Articles  |  Risk Management, Illinois, Indiana, Kansas, Michigan, Missouri, New Mexico, Tennessee

QUESTION:

In response to your discovery request you receive from adverse counsel numerous emails. During your review of the emails you notice several are from adverse counsel to her client and contain privileged communications.

Regarding these emails you:

A. May read them because privilege was waived by adverse counsel’s act of producing them, only if production was inadvertent.

B. May read them because privilege was waived by adverse counsel’s act of producing them, regardless of whether production was inadvertent.

C. Are prohibited from reading them by M.R.P.C 4-4.4.

D. Are prohibited from reading them by Rule 56.01(b)(9)(A)(ii).

CORRECT ANSWER: BOTH C & D.

Are prohibited from reading them by M.R.P.C 4-4.4. and are prohibited from reading them by Rule 56.01(b)(9)(A)(ii).

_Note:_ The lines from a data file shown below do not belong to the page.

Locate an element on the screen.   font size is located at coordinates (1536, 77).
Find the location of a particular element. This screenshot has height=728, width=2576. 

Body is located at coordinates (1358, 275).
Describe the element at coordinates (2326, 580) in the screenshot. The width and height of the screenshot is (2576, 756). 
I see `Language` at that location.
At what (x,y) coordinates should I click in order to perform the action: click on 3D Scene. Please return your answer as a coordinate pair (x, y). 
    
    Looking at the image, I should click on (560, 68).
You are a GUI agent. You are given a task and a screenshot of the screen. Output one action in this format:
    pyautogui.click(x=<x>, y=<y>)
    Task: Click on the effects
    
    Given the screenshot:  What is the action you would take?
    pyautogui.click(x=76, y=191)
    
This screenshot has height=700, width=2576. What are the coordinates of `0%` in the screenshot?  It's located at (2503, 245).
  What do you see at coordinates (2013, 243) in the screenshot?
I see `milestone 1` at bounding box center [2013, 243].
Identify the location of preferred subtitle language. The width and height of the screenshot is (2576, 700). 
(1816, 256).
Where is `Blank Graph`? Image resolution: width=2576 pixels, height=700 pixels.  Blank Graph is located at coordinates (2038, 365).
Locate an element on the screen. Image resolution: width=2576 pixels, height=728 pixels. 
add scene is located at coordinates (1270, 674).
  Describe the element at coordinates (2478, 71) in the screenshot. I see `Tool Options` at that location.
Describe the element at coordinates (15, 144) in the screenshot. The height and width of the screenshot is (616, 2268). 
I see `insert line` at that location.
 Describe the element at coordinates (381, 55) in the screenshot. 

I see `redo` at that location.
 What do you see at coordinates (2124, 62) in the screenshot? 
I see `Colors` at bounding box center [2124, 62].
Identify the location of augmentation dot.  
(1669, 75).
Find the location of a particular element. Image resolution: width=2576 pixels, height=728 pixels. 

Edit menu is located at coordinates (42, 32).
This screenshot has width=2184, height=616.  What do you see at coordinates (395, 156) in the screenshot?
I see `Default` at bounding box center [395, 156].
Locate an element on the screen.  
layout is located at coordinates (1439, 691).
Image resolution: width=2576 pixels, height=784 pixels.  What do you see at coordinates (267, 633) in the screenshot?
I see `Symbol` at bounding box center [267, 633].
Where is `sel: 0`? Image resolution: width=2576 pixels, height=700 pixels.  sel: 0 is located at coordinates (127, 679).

In two recent orders the Missouri Supreme Court amended both of the mentioned rules to change the duties of lawyers who receive information which contains privileged communications. In an Order dated June 1, 2021, the Court amended COMMENT [3] to Rule 4-4.4. Prior to the change, lawyers who received inadvertently sent information where guided by their “professional judgment” when determining whether to voluntarily return the material. The prior COMMENT read: “Some lawyers may choose to return a document or delete electronically stored information unread, for example, when the lawyer learns before receiving it that it was inadvertently sent. Where a lawyer is not required by applicable law to do so, the decision to voluntarily return such a document or delete electronically stored information is a matter of professional judgment ordinarily reserved to the lawyer. See Rules 4-1.2 and 4-1.4.” The amended COMMENT now reads simply: “See also Rule 56.01(b)(9)(A)(ii).

That Rule, which was amended March 2, 2021 and is effective September 1. 2021 now includes the following new language:

Claiming Privilege or Protecting Trial Preparation Materials.

(A) Information produced.

(i) If information produced in discovery is subject to a claim of privilege or of protection as trial preparation material, the party making the claim may notify any party that received the information of the claim and the basis for it. After being notified, a party must promptly return, sequester, or destroy the specified information and any copies it has; must not use or disclose the information until the claim is resolved; must take reasonable steps to retrieve the information if the party disclosed it before being notified; and may promptly present the information to the court under seal for a determination of the claim. The producing party must preserve the information until the claim is resolved.

(ii) An attorney who receives information that contains privileged communications involving an adverse or third party and who has reasonable cause to believe that the information was incorrectly received shall not read the information or, if he or she has begun to do so, shall stop reading it. The receiving attorney shall promptly notify the sending attorney of such receipt; promptly return the information to the sending attorney; sequester, delete, or destroy the information and any copies thereof; and take reasonable measures to assure that the information is inaccessible. A sending attorney who has been notified about information containing privileged communications has the obligation to preserve the information.

(B) The production of privileged or work-product protected documents, electronically stored information or other information, whether inadvertent or otherwise, is not a waiver of the privilege or protection from discovery in the proceeding.

Attorneys in all states should carefully review their state’s applicable discovery rules and Rules of Professional Conduct to confirm their obligations and duties if they receive privileged material.